Given text:
==================================================
Low volume spraying

Andy Howard

Member
Arable Farmer
Location
Ashford, Kent
On my travels around France this year I have twice come across farmers who spray fungicides, insecticides and round up at 40-50l of water per hectare and half the rate of chemical. One was even doing it for all herbicides. They only spray early in the morning and not during the day. Does anyone have any experience in the UK? I know the industry will scream resistance but if there is a way of reducing our chemical costs by Half then I don't mind a few early starts! Any thoughts?
 

fudge

Member
Arable Farmer
Location
Lincolnshire.
Variety selection, rotational change and product choice are perhaps more fruitful avenues if your exploring cost cutting. Black grass control in particular will suffer under this approach IMO.
 

Chalky

Member
Look at Airtec & Danfoil results from decades ago.

Forgetting the modern label recs re water rate- a lot of systemic products dont need that much water really.

The trials of the above systems were based of fungicides as I remember
 

fudge

Member
Arable Farmer
Location
Lincolnshire.
Avoid the expensive products and choose resistant varieties. Siskin and evolution do well, even in untreated trials. If the weather turns bad you'll want higher rates.
 

Clive

Staff Member
Arable Farmer
Location
Lichfield
I recall reading a study on glyphosate and water rates and the best results were at 20l/ha ! more water is not always a good thing as it dilutes wetters etc

I think low volume are more common in australia ?
 

Andy Howard

Member
Arable Farmer
Location
Ashford, Kent
I recall reading a study on glyphosate and water rates and the best results were at 20l/ha ! more water is not always a good thing as it dilutes wetters etc

I think low volume are more common in australia ?
Did they reduce rates though? This is my key question is not whether we can use low water rates it is whether it allows low dose rates.
==================================================
Stored rows:
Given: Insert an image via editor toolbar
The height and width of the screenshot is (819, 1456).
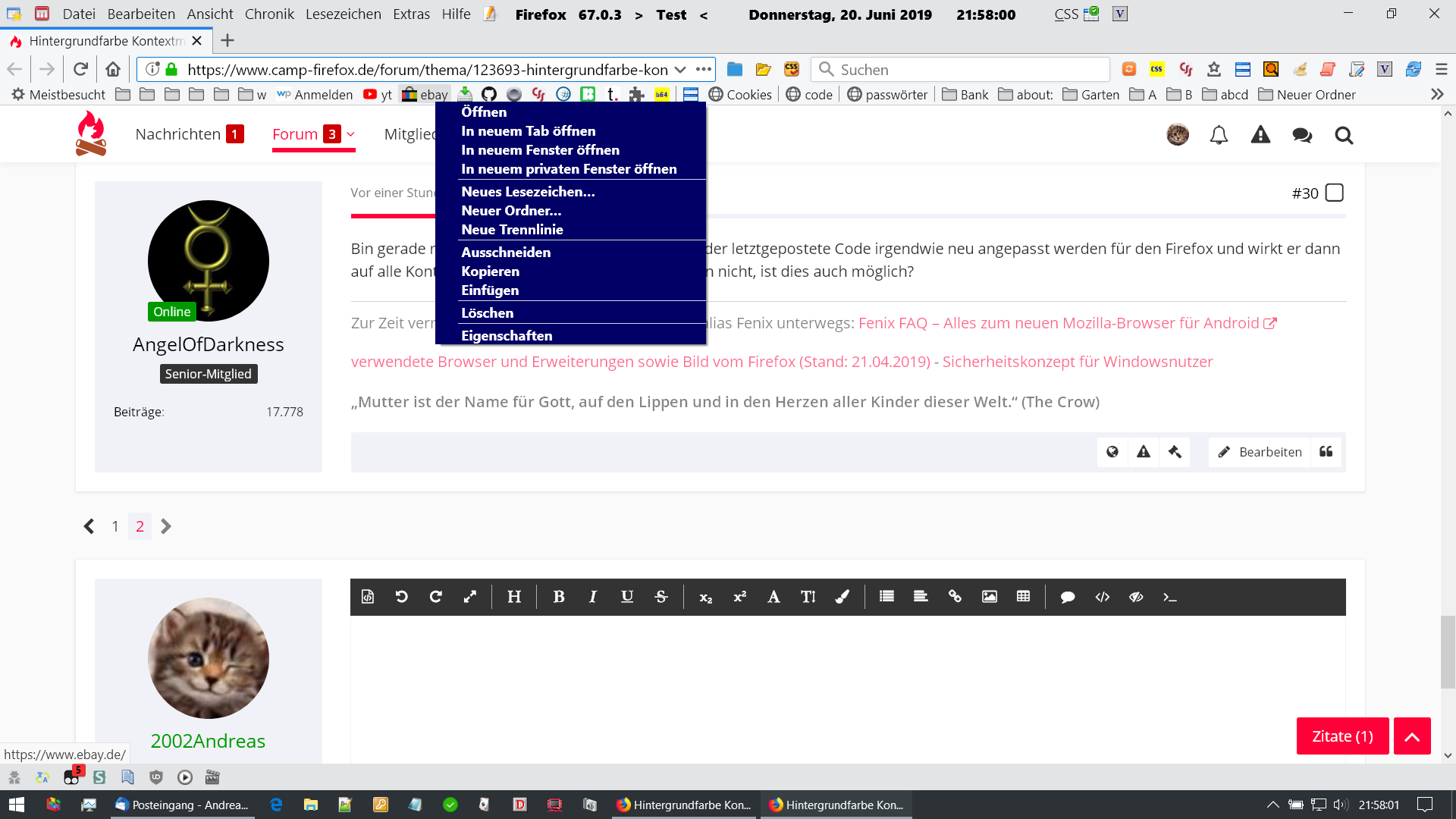Looking at the screenshot, I should pos(989,597).
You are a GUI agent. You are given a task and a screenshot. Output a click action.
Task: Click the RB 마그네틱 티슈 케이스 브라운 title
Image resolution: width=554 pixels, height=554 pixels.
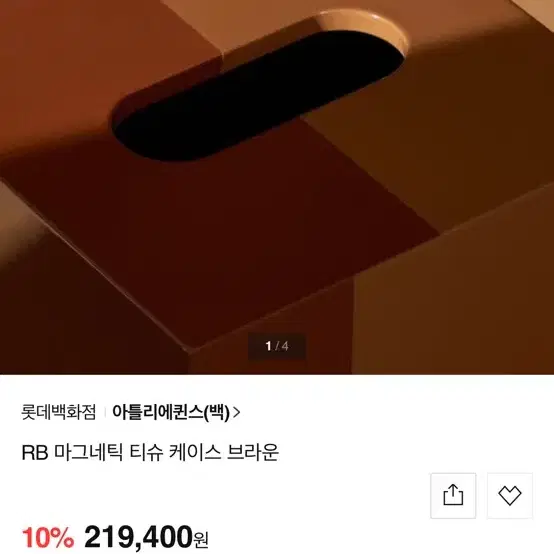[x=150, y=452]
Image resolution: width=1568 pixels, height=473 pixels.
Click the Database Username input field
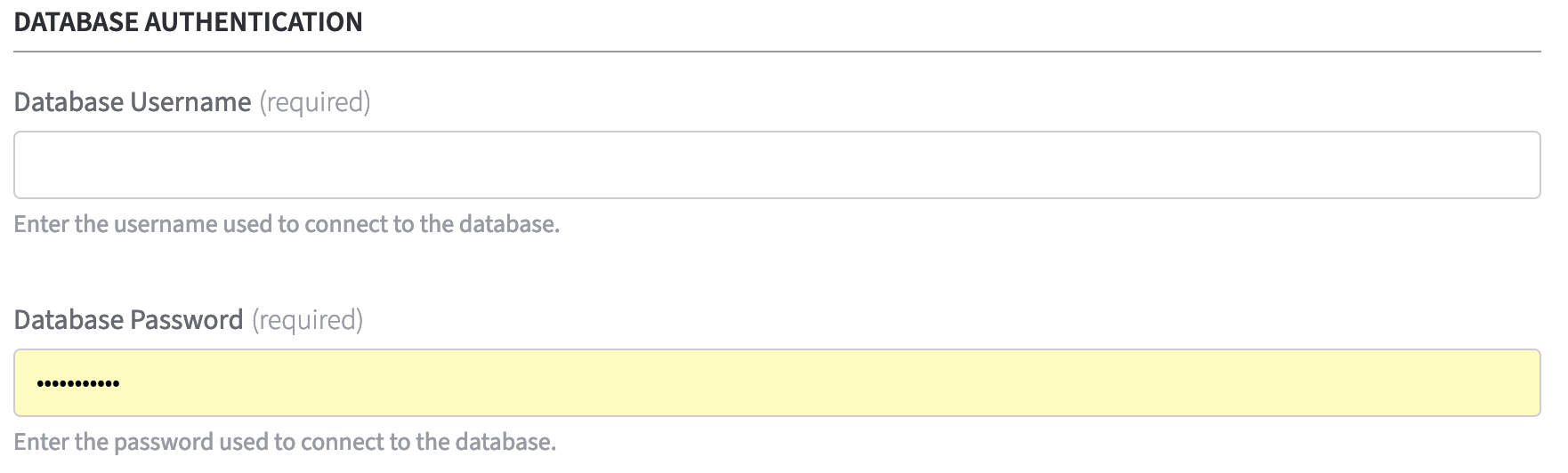[x=776, y=165]
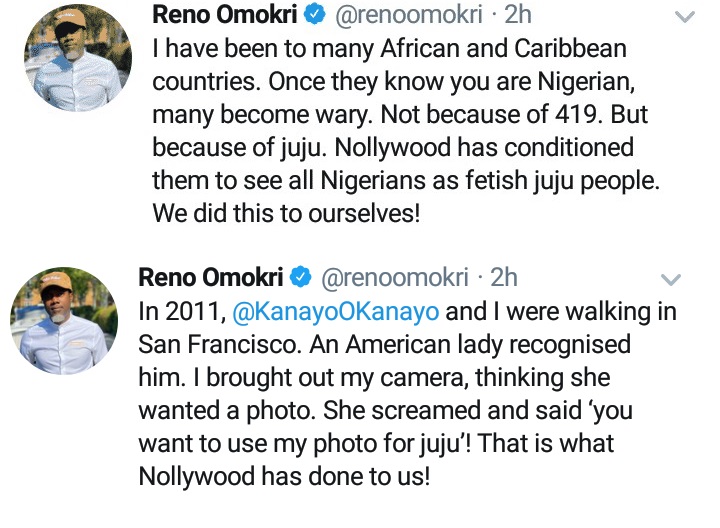Click the line "because of juju. Nollywood has conditioned"
720x528 pixels.
click(393, 147)
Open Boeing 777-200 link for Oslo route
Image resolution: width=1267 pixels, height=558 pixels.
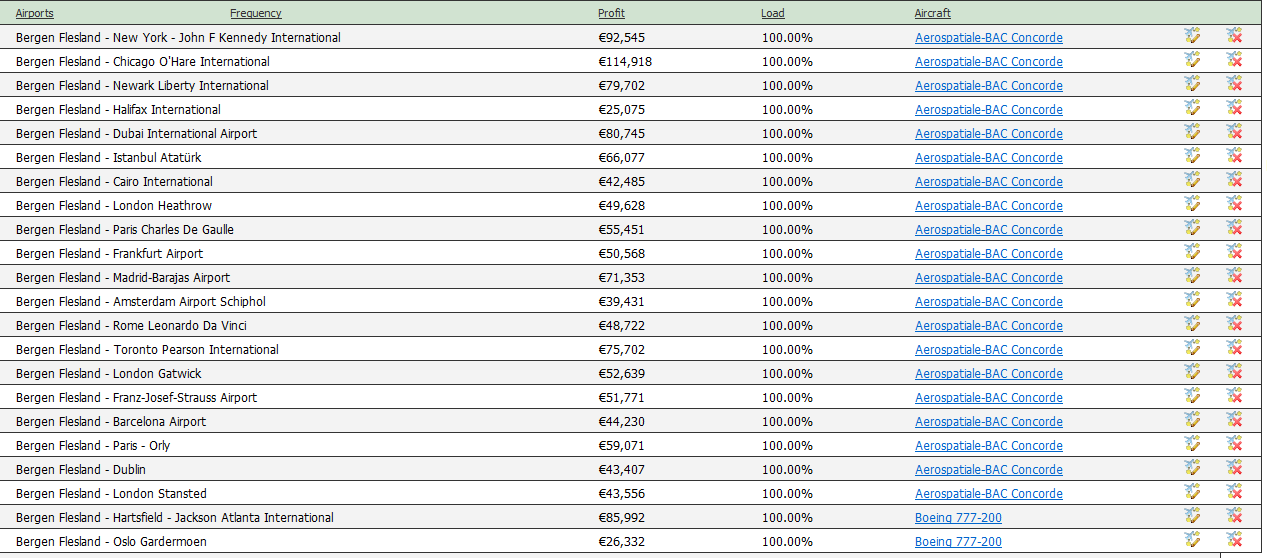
==================================================
Aim of the exercise: Reproduce the low volume spraying thread in full, word for word. The rows above play no part here.

Finished answer:
Low volume spraying

Andy Howard

Member
Arable Farmer
Location
Ashford, Kent
On my travels around France this year I have twice come across farmers who spray fungicides, insecticides and round up at 40-50l of water per hectare and half the rate of chemical. One was even doing it for all herbicides. They only spray early in the morning and not during the day. Does anyone have any experience in the UK? I know the industry will scream resistance but if there is a way of reducing our chemical costs by Half then I don't mind a few early starts! Any thoughts?
 

fudge

Member
Arable Farmer
Location
Lincolnshire.
Variety selection, rotational change and product choice are perhaps more fruitful avenues if your exploring cost cutting. Black grass control in particular will suffer under this approach IMO.
 

Chalky

Member
Look at Airtec & Danfoil results from decades ago.

Forgetting the modern label recs re water rate- a lot of systemic products dont need that much water really.

The trials of the above systems were based of fungicides as I remember
 

fudge

Member
Arable Farmer
Location
Lincolnshire.
Avoid the expensive products and choose resistant varieties. Siskin and evolution do well, even in untreated trials. If the weather turns bad you'll want higher rates.
 

Clive

Staff Member
Arable Farmer
Location
Lichfield
I recall reading a study on glyphosate and water rates and the best results were at 20l/ha ! more water is not always a good thing as it dilutes wetters etc

I think low volume are more common in australia ?
 

Andy Howard

Member
Arable Farmer
Location
Ashford, Kent
I recall reading a study on glyphosate and water rates and the best results were at 20l/ha ! more water is not always a good thing as it dilutes wetters etc

I think low volume are more common in australia ?
Did they reduce rates though? This is my key question is not whether we can use low water rates it is whether it allows low dose rates.